◆ Listed entries:
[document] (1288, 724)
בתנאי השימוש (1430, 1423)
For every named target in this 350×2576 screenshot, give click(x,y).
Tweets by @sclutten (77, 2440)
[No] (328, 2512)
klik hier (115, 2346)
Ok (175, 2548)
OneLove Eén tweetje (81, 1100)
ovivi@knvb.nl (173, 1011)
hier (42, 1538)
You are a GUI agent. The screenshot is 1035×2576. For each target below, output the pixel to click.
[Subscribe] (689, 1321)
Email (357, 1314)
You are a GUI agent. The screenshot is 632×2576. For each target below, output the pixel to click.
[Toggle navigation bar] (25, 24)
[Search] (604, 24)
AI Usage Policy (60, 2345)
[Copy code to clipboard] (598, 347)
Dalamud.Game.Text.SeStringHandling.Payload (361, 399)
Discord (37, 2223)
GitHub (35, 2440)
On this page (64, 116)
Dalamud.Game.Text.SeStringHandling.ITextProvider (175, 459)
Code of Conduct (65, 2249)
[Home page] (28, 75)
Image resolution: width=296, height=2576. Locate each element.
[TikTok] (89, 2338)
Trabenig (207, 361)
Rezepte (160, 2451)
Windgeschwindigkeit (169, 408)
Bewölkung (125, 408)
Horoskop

◆ Task goal:
Whenever "output" shows up in a line of the listing, copy that whole line.

◆ Solution to the exercise:
You are a GUI agent. The screenshot is 1035×2576. For each target below, output the pixel to click.
You are a GUI agent. The screenshot is 632×2576. For each target below, output the pixel to click.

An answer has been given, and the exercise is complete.